The biological basis of a rare disorder has been clarified, thanks to stem cell technology. The researchers say their work shows how advances in stem cell science can provide insights into genetic conditions, especially those that are difficult to investigate as they arise during embryonic development.
LIG4 syndrome is a condition characterised by developmental delay, growth defects, reduced number of blood cells, increased predisposition to leukaemia, sensitivity to ionising radiation, and variable degrees of immunodeficiency. Patients will typically die in childhood.
The syndrome is so named because the fundamental defect is a mutation in the gene for DNA Ligase IV, an enzyme involved in repairing the most serious form of DNA damage — double strand breaks. Although the genetic defect in LIG4 is well established, the process by which DNA Ligase IV deficiency leads to the syndrome was previously unclear.
To investigate, researchers from the Institute of Genetic Medicine at Newcastle University and the Genome Damage and Stability Centre at the University of Sussex took advantage of one of the most important advances in biology over recent years - the ability to induce pluripotency in differentiated cells. In other words, it is now possible to turn specialised cells into recreations of the embryonic stem cells that gave rise to them.
For the study into LIG4 syndrome, the research team - led by Majlinda Lako, professor of stem cell science at Newcastle University - first collected skin cell samples from four patients. Induced pluripotent stem cells (iPSCs) were derived from these samples.
'The clinicians told us that it is difficult to study bone marrow cells in these children because they progressively lose bone marrow cells with age', says Professor Lako. 'So the question was: "What happens in the bone marrow of these children, especially in the womb, and can we mimic this with the iPSCs?"'
Using the expertise that Professor Lako had built up in her lab over the past five years, the team was able to coax the iPSCs to grow into blood cells. These cells appeared and survived in culture, but at a certain stage of development, suddenly perished. This indicated that patients are able to produce blood cells, but that those cells are defective due to the high incidence of uncorrected DNA damage.

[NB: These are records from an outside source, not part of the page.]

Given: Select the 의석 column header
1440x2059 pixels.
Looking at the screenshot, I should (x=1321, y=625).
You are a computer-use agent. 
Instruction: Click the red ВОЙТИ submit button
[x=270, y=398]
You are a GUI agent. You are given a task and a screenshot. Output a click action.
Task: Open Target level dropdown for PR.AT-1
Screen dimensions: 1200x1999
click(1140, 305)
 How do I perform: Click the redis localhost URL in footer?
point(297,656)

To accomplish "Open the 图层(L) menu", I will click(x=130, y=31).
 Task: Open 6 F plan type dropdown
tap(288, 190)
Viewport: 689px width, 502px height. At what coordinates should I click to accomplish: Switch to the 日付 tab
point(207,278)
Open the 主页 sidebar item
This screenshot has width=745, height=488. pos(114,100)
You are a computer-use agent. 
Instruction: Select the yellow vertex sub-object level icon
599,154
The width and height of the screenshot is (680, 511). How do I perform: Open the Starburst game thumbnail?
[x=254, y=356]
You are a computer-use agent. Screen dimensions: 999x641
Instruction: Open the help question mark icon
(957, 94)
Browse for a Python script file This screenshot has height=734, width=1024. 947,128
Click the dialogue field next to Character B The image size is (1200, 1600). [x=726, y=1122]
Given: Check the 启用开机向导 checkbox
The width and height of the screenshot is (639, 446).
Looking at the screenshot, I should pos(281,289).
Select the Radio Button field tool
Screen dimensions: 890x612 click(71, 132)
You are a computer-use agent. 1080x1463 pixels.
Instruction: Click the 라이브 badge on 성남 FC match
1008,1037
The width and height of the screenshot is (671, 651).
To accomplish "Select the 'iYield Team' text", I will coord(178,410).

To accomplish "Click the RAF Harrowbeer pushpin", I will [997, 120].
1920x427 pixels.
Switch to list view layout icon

Professor Lako adds: 'During development, our progenitor cells proliferate very fast. Millions and millions are needed to make up bone marrow. In LIG4 syndrome, blood progenitor cells appear to proliferate faster than normal. It is these fast proliferating cells that bear the most DNA damage. Due to an inability to repair this, they die at a faster rate, reducing the numbers of differentiated cells that make up our bone marrow.
'The higher proliferation of early progenitor cells with unrepaired DNA damage could also be one of the reasons why these children have a higher probability of developing leukaemia - this uncontrolled proliferation of defective cells'.
The research has implications for our understanding of embryonic development. DNA Ligase IV is an enzyme essential to a DNA double strand break repair process called non-homologous end joining. But it was another repair mechanism, called homologous recombination, that was thought to be most important in proliferating cells. This work challenges such assumptions.
The research serves as an early example of how stem cell research can clarify some of the underlying details of hard-to-manage disorders.
'The approach we're using can be applied to any congenital disease, provided the patients are able to donate a little bit of sample', says Professor Lako. 'We can take those cells and reprogram them. We can use them as a tool to study the underlying pathology, but also to research possibilities for genetic correction or drug screening. It really is a research approach that can be used in many different conditions'.
Professor Lako discussed her research prior to her presentation 'Using Human Pluripotent Stem Cells to Understand Our Beginnings and Treat Disease', given at the British Society for Human Genetics Annual Conference on Wednesday 19 September 2012 at the University of Warwick.